According to the New York Times, A paper published this week in the American Psychological Association's journal titled "Is Criminal behavior a central component of psychopathy?", and it is a scathing review of the standard system which individuals use to evaluate whether individuals are psychopaths, and likely to commit crimes again. The authors, Skeem and Cooke, argue that the evidence suggests that psycopathy and criminal behaviour are simply correlated, and there isn't a causal relationship between them. This is the very essence of a scientific argument, where one side attacks the other over construct validity (that is whether their scientific concept is valid), they make predictions, all in a dry and technical format.
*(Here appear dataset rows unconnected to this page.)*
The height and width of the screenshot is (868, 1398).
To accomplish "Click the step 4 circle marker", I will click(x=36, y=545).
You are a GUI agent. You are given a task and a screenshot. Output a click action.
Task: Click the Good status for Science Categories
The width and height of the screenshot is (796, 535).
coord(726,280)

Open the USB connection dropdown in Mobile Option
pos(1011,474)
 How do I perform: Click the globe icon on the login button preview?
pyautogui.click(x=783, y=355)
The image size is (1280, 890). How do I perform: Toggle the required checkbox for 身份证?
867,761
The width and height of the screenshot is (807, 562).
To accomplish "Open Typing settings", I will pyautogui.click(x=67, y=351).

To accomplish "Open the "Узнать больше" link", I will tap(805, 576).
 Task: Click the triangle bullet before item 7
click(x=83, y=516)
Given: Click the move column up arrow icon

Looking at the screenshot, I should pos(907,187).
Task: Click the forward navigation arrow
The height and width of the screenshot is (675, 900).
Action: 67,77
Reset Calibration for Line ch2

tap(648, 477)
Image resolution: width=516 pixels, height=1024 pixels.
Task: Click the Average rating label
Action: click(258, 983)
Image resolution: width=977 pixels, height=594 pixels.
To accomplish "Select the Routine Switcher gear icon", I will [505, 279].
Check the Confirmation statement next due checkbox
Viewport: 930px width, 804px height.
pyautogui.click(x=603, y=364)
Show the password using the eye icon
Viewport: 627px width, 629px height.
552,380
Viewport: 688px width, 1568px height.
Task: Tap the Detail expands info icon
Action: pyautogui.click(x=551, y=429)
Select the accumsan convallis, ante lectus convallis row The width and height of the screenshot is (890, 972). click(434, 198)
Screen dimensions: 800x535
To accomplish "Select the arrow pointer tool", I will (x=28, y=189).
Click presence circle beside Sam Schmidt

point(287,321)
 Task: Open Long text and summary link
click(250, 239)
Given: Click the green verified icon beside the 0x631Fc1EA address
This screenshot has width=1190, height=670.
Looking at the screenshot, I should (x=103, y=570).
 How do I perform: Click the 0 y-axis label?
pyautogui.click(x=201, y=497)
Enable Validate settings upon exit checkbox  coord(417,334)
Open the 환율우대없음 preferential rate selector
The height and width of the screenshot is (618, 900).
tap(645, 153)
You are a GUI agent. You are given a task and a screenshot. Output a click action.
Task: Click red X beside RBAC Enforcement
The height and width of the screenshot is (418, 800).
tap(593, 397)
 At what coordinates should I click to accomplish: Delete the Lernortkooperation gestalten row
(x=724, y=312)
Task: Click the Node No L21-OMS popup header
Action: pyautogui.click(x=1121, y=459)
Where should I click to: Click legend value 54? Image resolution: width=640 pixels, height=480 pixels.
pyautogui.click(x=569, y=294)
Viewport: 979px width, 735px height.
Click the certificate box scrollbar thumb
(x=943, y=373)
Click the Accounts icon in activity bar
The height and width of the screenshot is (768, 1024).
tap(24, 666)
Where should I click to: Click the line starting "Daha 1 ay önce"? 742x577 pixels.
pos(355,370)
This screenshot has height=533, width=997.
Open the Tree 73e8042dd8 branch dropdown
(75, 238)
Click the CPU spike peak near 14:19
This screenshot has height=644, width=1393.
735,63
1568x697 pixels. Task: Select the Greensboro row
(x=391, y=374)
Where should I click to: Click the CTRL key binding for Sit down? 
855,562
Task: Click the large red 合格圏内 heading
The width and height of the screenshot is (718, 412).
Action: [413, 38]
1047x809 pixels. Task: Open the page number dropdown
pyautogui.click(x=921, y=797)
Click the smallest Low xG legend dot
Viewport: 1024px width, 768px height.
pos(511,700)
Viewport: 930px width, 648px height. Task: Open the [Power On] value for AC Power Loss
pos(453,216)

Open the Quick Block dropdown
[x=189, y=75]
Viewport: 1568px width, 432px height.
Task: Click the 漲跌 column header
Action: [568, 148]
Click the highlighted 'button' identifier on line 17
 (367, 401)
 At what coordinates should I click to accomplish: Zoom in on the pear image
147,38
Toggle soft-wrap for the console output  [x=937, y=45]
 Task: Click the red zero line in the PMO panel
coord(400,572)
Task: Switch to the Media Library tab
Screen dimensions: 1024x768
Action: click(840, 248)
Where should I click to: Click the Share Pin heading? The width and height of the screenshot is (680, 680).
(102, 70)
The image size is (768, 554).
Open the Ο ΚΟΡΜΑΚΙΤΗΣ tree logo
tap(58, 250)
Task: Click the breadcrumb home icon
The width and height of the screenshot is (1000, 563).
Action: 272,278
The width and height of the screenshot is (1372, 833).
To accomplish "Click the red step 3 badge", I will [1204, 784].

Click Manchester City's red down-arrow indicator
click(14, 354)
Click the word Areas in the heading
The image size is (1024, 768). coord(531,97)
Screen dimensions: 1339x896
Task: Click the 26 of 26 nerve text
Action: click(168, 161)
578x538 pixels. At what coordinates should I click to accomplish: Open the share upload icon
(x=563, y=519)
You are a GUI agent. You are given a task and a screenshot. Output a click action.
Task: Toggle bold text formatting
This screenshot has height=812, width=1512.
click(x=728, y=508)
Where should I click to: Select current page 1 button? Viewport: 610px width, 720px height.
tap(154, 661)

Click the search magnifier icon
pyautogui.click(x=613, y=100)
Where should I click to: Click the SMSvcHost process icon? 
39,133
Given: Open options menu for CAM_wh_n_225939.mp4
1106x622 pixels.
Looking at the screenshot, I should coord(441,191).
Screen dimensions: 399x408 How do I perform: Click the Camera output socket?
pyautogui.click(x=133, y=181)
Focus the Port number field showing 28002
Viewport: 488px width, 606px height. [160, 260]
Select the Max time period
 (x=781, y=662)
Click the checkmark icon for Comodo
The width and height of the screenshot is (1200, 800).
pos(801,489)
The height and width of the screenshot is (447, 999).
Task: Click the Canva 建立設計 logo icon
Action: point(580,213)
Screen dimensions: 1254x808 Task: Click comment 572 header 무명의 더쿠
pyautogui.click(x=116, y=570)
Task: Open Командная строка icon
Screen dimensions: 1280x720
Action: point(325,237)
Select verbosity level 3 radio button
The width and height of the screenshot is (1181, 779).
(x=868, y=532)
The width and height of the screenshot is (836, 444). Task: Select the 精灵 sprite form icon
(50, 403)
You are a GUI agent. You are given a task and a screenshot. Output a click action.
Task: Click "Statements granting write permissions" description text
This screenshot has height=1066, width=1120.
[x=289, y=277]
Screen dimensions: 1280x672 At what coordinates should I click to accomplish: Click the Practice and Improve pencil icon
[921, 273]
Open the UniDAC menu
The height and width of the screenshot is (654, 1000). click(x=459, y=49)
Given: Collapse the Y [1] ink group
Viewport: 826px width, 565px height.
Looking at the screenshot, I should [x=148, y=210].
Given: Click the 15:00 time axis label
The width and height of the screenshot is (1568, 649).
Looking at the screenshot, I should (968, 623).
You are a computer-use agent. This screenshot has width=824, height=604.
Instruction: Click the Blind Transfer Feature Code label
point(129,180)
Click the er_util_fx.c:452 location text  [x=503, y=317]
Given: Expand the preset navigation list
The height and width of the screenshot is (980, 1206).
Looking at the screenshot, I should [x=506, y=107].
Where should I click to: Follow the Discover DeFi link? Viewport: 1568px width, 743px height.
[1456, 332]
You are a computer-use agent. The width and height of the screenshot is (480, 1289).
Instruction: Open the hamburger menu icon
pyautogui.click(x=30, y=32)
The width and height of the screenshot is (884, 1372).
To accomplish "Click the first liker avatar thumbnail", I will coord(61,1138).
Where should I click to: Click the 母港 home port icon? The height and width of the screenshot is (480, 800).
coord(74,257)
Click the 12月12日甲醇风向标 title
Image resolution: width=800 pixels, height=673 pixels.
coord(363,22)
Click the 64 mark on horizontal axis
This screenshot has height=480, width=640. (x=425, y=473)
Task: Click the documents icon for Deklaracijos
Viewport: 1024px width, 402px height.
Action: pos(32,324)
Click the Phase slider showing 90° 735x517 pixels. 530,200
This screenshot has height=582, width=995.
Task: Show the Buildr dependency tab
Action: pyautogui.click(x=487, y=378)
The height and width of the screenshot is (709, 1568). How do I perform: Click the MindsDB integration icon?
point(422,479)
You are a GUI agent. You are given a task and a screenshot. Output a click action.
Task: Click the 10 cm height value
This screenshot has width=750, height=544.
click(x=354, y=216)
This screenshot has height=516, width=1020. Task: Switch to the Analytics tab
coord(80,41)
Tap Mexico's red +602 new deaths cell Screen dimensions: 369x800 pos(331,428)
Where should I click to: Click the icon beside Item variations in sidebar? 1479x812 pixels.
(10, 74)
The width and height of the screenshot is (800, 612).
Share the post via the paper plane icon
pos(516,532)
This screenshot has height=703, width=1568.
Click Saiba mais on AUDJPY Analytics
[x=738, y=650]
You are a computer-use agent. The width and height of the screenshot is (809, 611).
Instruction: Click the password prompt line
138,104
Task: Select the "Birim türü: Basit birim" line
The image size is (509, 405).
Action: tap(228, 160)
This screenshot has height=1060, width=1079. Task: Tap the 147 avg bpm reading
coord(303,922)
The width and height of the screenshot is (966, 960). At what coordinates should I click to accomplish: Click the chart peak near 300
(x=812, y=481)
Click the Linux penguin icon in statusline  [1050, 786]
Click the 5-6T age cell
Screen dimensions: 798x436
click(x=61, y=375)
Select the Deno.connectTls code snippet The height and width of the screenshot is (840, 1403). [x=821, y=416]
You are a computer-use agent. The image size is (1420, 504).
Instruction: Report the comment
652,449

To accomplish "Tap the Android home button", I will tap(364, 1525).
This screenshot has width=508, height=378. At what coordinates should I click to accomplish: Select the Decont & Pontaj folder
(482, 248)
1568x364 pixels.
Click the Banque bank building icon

The paper was prepared for publication in 2007, and accepted. But then the person they were criticizing caught wind of a draft.

"The main issue here is that these authors misrepresented my views by distorting things I said," he said in a telephone interview. "I have been doing this work for 40 years and never seen anything like it."
Dr. Hare immediately threatened Skeem and Cooke with a lawsuit if they went forward with publication, effectively throwing the breaks on the whole thing. The APA didn't publish until 2010, claiming that it had to "All legal claims." There were three years of reviews, legal correspondences, and revisions while the damn thing dragged on.

To me, this is positively outrageous. The idea that science should be decided through legal means is somewhere between absurd and incredibly absurd. You can't litigate reality. Either a set of authors are correct in their criticisms, or they're incorrect. I can't even think of a situation where a scientist could be criminal, merely putting forward an idea. They can be disastrously wrong, but if this is the case, the peer review process, where other scientists critique work before it is accepted for publication, will sort those papers out. If you feel someone misrepresents your work, write a paper criticizing their construct of your work. And, here's a crazy idea, show experimentally why your construct is correct, and why theirs is crap.

That said, while I'm shocked by this legal battle which delayed publication for years, I half expected to see its ilk. I didn't think I would hear about it in Psychological research, but in environmental science, where some company sues some author over research which curtails oil and gas development, or something of that nature. Conservation science has become a battleground over which any random person will have an opinion, and I half expect this race to the bottom to result in lawsuits towards scientists at some point. It's for that reason I'm disgusted by the precedent this whole mess has set. Dr. Hare has done us all one massive disservice.

Dr. Hare:

1 comment:

Anonymous said...

The litigious 21st century...makes you wonder where simple common sense has gone.